_How to complete this task_
Reproduce the lines below without any changes, beginning at the line that contains "has width=1280, height=720." and stopping after the line that contains "coordinates (928, 462).".

# # # #

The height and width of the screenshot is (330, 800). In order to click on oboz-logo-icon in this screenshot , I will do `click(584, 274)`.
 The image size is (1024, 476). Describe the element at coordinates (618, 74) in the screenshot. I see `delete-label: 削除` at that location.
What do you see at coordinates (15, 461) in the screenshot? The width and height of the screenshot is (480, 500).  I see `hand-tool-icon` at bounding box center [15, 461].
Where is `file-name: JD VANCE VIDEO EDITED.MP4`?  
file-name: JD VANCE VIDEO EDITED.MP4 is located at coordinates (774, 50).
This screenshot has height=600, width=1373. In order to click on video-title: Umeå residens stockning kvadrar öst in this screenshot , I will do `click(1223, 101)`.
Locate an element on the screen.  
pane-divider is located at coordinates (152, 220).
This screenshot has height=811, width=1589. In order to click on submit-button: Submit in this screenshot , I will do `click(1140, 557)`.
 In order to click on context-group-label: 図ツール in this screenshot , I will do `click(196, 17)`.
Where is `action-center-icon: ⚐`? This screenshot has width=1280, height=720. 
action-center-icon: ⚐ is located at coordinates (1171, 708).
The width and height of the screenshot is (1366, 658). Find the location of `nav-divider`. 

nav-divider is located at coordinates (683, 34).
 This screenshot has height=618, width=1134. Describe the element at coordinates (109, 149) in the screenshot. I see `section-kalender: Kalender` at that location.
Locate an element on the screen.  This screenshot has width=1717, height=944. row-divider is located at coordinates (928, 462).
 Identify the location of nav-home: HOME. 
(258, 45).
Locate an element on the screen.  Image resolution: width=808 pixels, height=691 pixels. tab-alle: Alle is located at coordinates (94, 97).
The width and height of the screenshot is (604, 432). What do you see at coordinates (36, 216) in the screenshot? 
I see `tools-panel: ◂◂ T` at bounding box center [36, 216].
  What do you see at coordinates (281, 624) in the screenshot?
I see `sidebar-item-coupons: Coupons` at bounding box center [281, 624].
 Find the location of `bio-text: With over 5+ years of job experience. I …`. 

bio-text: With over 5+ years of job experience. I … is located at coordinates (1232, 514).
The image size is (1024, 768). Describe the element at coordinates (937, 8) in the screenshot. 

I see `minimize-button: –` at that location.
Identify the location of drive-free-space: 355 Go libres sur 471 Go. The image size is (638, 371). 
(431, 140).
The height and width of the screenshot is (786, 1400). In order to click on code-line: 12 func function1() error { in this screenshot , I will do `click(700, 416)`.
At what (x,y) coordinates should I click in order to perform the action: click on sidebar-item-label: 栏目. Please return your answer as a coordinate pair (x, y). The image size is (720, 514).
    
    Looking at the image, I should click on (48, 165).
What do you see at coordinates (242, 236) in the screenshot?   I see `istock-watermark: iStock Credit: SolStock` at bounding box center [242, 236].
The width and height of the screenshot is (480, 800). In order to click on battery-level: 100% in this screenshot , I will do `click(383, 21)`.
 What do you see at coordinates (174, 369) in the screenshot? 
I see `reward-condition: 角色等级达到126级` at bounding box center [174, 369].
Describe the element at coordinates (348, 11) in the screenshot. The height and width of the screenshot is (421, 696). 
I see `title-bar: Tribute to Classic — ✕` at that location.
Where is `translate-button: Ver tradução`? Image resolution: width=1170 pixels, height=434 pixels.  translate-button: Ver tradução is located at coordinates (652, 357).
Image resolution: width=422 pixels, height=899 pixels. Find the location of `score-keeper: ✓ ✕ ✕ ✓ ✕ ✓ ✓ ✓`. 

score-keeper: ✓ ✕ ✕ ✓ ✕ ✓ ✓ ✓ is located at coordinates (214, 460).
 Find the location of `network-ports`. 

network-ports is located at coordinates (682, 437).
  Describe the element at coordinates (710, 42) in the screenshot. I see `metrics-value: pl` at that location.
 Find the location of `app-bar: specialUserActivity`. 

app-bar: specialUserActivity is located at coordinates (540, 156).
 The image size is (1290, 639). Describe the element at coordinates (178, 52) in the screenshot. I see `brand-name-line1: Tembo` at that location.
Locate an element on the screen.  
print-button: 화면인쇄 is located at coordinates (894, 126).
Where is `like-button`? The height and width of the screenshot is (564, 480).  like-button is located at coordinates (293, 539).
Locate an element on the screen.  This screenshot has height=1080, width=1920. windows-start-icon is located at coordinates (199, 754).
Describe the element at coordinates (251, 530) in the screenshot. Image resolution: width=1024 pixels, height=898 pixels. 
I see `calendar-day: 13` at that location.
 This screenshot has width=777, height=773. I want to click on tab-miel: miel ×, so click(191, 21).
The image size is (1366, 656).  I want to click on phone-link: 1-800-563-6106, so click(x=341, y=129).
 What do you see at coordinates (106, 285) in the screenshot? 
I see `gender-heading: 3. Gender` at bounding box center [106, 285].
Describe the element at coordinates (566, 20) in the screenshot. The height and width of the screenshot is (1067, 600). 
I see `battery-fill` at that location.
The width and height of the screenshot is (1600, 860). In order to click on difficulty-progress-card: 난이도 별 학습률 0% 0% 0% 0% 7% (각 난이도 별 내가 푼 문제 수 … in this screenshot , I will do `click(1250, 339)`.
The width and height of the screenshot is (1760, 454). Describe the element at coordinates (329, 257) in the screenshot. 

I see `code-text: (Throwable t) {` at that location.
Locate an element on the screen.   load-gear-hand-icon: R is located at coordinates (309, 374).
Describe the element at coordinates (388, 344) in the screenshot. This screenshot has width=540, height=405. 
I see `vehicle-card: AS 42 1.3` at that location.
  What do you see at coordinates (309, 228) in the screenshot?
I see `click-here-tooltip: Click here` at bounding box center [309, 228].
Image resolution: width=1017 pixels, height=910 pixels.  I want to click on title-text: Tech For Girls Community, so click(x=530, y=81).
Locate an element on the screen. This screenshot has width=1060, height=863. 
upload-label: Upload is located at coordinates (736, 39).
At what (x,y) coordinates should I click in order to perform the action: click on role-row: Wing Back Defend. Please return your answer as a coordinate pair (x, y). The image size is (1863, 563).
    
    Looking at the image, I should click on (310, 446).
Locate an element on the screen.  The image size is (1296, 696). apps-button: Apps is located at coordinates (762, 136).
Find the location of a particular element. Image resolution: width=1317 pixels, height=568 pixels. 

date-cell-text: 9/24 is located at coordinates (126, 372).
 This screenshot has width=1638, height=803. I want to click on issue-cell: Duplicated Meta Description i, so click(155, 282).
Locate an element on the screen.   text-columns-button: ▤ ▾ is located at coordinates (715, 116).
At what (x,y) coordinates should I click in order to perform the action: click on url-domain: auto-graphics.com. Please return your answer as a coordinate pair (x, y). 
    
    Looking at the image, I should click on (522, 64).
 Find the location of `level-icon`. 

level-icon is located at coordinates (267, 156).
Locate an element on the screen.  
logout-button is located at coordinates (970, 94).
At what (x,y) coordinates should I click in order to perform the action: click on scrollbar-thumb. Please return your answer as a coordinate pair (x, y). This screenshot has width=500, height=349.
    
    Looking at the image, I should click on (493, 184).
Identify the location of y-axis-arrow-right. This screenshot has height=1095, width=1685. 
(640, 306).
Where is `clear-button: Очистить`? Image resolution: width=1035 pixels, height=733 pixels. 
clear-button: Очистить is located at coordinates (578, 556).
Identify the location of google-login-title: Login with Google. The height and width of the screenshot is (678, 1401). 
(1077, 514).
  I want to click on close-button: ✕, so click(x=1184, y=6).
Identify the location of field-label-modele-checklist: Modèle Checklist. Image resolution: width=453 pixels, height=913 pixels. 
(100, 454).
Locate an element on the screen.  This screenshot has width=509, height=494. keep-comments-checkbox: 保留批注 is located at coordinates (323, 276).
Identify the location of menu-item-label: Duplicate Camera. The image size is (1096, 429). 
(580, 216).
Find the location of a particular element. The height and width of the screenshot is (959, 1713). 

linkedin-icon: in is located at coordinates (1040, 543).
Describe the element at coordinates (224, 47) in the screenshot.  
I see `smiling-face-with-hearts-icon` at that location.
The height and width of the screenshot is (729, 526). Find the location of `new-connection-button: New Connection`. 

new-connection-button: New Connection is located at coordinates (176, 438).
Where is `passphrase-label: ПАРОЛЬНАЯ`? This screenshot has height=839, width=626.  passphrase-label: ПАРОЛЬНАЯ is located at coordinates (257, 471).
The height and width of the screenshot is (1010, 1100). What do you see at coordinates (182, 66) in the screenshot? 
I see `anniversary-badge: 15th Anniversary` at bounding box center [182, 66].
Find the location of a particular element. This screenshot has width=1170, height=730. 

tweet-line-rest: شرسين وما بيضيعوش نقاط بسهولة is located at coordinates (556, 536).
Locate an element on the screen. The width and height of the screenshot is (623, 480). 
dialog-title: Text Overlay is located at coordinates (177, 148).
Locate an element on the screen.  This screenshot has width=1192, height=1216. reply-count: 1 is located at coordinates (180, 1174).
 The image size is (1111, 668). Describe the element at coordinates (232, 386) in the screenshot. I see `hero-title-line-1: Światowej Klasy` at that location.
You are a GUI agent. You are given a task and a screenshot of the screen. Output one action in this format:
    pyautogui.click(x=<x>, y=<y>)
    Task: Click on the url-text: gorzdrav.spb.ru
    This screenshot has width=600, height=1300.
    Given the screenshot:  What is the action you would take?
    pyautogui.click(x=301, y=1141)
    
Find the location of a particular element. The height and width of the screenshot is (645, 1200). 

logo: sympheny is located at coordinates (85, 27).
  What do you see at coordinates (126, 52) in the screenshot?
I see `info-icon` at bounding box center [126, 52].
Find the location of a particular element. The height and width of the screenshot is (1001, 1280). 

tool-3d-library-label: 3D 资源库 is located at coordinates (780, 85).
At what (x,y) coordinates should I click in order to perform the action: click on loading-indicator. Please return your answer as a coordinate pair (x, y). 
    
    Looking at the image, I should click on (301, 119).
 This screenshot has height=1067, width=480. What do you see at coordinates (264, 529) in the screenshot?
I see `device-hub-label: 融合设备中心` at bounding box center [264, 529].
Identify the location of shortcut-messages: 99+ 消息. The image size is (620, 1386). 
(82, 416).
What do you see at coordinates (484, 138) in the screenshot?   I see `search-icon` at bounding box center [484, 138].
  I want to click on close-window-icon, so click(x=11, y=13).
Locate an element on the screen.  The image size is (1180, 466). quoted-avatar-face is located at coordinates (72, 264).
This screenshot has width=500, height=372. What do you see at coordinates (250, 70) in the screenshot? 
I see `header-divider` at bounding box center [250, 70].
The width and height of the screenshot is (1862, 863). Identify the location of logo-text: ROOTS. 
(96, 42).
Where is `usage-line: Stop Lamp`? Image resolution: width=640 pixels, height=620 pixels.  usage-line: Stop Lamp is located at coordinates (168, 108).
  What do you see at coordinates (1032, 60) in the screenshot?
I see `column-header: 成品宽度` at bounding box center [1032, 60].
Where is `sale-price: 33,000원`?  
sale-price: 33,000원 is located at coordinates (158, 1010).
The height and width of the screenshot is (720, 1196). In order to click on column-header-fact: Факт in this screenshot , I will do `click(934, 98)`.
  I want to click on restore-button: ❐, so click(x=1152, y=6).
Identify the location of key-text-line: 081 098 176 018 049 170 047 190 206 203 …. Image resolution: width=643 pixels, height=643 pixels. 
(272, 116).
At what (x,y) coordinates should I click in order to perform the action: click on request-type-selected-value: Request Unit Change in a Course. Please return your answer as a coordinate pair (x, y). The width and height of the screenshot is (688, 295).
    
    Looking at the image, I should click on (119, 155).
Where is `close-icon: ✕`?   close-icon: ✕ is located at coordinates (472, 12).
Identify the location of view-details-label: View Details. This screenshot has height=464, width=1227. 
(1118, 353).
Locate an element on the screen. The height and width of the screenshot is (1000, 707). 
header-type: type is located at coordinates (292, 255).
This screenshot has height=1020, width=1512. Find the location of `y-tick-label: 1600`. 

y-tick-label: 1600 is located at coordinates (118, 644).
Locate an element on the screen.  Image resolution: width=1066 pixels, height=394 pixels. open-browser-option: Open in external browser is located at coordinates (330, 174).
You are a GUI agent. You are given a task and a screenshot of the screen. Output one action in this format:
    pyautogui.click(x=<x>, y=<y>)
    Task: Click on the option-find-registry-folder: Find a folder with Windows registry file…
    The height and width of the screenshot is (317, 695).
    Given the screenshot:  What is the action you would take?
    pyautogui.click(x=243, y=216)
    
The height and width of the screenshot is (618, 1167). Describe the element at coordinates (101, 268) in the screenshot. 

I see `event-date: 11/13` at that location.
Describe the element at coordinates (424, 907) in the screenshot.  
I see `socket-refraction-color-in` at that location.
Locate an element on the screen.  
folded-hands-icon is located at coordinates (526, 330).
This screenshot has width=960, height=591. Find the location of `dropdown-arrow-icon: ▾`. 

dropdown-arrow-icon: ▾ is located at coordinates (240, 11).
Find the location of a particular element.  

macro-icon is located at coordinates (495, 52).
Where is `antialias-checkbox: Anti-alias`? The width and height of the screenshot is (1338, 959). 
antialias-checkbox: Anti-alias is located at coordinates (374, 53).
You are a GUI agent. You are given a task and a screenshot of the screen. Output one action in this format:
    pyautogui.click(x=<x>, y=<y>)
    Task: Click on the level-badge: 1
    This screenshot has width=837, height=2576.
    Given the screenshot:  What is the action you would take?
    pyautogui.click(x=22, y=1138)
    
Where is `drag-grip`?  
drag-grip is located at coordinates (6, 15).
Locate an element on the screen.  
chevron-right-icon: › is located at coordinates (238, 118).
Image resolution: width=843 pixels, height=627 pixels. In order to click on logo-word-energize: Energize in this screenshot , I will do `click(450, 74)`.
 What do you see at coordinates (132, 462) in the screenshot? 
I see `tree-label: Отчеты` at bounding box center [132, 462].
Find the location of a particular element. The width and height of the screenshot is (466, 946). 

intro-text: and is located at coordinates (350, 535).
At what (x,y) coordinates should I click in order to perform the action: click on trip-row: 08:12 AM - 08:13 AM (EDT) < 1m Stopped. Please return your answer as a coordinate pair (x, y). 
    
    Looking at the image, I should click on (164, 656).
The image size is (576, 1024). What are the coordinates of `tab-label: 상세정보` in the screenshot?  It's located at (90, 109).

# # # #

_Task answer_
Where is `action-center-icon: ⚐`? This screenshot has width=1280, height=720. 
action-center-icon: ⚐ is located at coordinates (1171, 708).
The width and height of the screenshot is (1366, 658). Find the location of `nav-divider`. 

nav-divider is located at coordinates (683, 34).
 This screenshot has height=618, width=1134. Describe the element at coordinates (109, 149) in the screenshot. I see `section-kalender: Kalender` at that location.
Locate an element on the screen.  This screenshot has width=1717, height=944. row-divider is located at coordinates (928, 462).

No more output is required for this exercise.